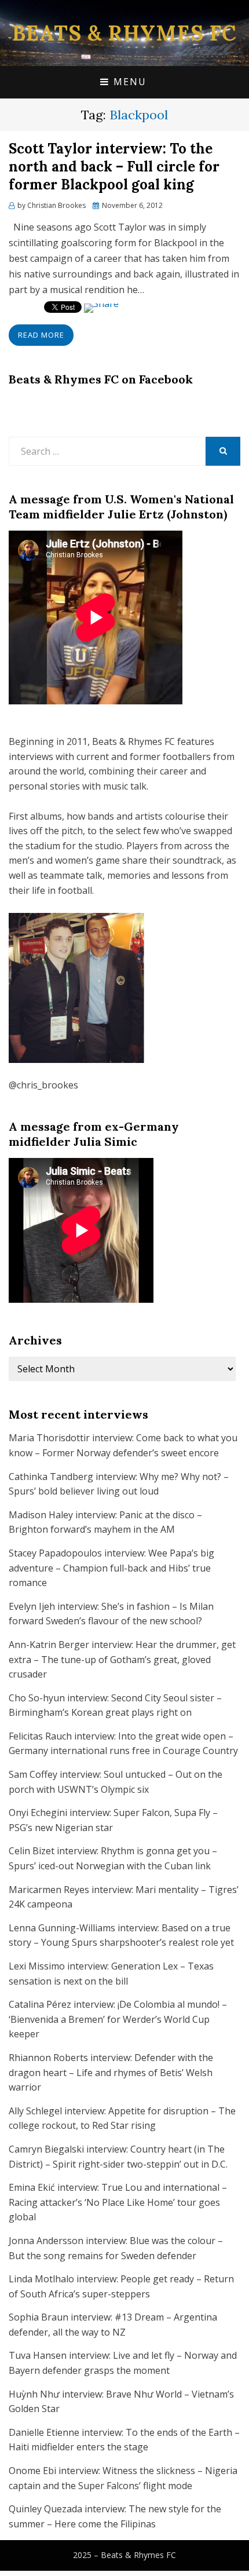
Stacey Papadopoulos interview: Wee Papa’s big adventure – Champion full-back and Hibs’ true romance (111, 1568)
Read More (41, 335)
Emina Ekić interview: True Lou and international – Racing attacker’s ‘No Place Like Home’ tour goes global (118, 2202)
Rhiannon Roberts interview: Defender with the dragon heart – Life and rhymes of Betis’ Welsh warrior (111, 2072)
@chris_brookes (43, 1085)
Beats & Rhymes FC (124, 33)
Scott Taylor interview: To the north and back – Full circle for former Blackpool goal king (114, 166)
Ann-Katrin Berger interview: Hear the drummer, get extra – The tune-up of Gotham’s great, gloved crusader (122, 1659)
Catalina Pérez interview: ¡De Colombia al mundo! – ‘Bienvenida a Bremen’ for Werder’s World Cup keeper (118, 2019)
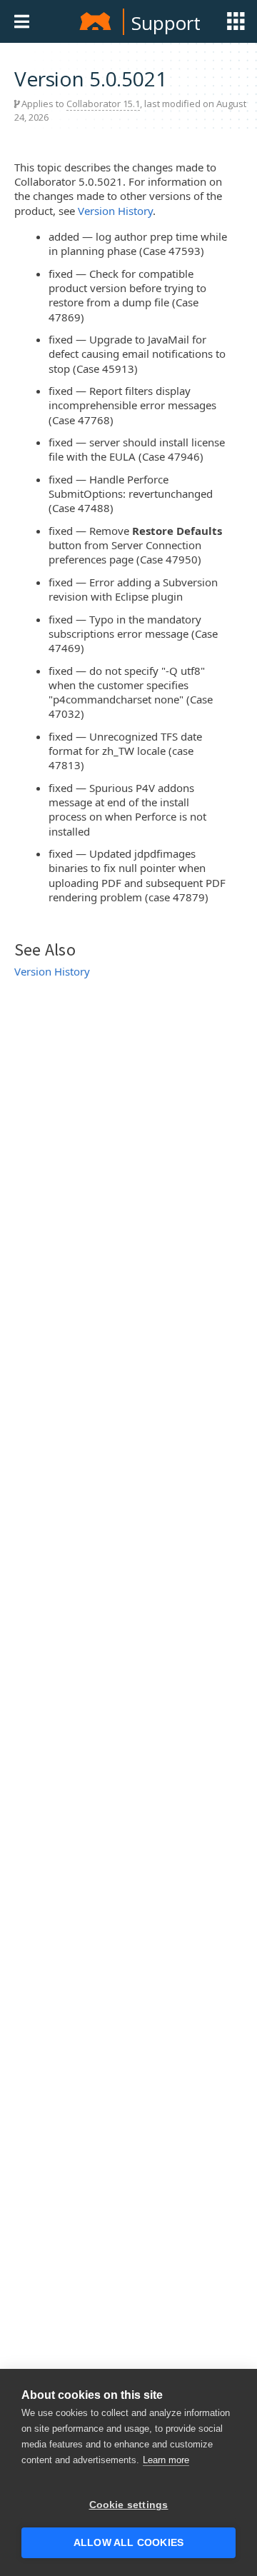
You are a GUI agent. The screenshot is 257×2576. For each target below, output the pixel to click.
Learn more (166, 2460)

----

* [Directions] Filter the data above down to lines with the word "back", and copy them.

* [Result for this exercise]
Stacey Papadopoulos interview: Wee Papa’s big adventure – Champion full-back and Hibs’ true romance (111, 1568)
Scott Taylor interview: To the north and back – Full circle for former Blackpool goal king (114, 166)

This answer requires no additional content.